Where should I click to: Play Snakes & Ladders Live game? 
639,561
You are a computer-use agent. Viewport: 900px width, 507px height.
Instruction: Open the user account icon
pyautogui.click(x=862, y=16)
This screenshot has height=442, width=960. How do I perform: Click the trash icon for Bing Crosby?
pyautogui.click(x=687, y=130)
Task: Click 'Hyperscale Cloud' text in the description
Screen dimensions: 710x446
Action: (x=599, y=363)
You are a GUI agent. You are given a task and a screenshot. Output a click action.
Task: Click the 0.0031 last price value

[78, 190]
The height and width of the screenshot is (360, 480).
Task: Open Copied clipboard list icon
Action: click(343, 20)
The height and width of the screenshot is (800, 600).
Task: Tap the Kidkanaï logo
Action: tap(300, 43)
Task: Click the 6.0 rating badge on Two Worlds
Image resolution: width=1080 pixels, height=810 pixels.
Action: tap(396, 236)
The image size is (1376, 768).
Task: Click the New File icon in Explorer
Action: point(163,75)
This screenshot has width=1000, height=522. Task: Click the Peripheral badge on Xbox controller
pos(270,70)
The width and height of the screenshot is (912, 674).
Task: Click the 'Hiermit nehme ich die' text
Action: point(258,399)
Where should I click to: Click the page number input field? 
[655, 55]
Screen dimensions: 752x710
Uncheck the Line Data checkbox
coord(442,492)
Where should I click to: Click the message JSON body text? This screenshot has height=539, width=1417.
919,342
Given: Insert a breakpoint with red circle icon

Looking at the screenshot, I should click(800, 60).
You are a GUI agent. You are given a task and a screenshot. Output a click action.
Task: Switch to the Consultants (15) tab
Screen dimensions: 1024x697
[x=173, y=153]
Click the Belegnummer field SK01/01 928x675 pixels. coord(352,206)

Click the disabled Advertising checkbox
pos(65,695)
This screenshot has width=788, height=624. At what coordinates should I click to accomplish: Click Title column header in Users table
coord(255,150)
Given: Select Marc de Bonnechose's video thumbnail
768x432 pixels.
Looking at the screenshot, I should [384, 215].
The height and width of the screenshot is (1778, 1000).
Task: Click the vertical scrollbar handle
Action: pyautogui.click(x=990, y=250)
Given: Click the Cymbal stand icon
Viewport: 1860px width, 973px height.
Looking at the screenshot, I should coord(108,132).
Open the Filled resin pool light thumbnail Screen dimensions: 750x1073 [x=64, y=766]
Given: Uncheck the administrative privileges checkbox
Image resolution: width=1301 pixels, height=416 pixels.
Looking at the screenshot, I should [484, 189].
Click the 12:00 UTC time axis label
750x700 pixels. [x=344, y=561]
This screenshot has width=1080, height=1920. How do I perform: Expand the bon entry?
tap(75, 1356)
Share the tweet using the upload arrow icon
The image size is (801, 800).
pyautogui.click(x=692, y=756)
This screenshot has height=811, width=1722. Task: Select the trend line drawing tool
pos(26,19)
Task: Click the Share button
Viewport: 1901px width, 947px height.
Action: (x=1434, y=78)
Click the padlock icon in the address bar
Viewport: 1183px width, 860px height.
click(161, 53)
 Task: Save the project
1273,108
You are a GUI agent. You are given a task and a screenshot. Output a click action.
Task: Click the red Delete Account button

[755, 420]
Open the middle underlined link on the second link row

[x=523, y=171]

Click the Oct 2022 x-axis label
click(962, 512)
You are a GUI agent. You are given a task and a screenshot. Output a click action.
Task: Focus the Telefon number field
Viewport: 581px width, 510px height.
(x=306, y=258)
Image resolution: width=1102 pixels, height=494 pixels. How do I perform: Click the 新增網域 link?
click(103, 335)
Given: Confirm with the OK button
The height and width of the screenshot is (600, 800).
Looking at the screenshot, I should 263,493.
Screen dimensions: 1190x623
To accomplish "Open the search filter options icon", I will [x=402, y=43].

□ □ □

Your assignment: Please write out, exactly as they appear, only the lines from the one holding "This screenshot has width=1080, height=1920." through the end of the data.

Written answer:
This screenshot has width=1080, height=1920. How do I perform: Expand the bon entry?
tap(75, 1356)
Share the tweet using the upload arrow icon
The image size is (801, 800).
pyautogui.click(x=692, y=756)
This screenshot has height=811, width=1722. Task: Select the trend line drawing tool
pos(26,19)
Task: Click the Share button
Viewport: 1901px width, 947px height.
Action: (x=1434, y=78)
Click the padlock icon in the address bar
Viewport: 1183px width, 860px height.
click(161, 53)
 Task: Save the project
1273,108
You are a GUI agent. You are given a task and a screenshot. Output a click action.
Task: Click the red Delete Account button

[755, 420]
Open the middle underlined link on the second link row

[x=523, y=171]

Click the Oct 2022 x-axis label
click(962, 512)
You are a GUI agent. You are given a task and a screenshot. Output a click action.
Task: Focus the Telefon number field
Viewport: 581px width, 510px height.
(x=306, y=258)
Image resolution: width=1102 pixels, height=494 pixels. How do I perform: Click the 新增網域 link?
click(103, 335)
Given: Confirm with the OK button
The height and width of the screenshot is (600, 800).
Looking at the screenshot, I should 263,493.
Screen dimensions: 1190x623
To accomplish "Open the search filter options icon", I will [x=402, y=43].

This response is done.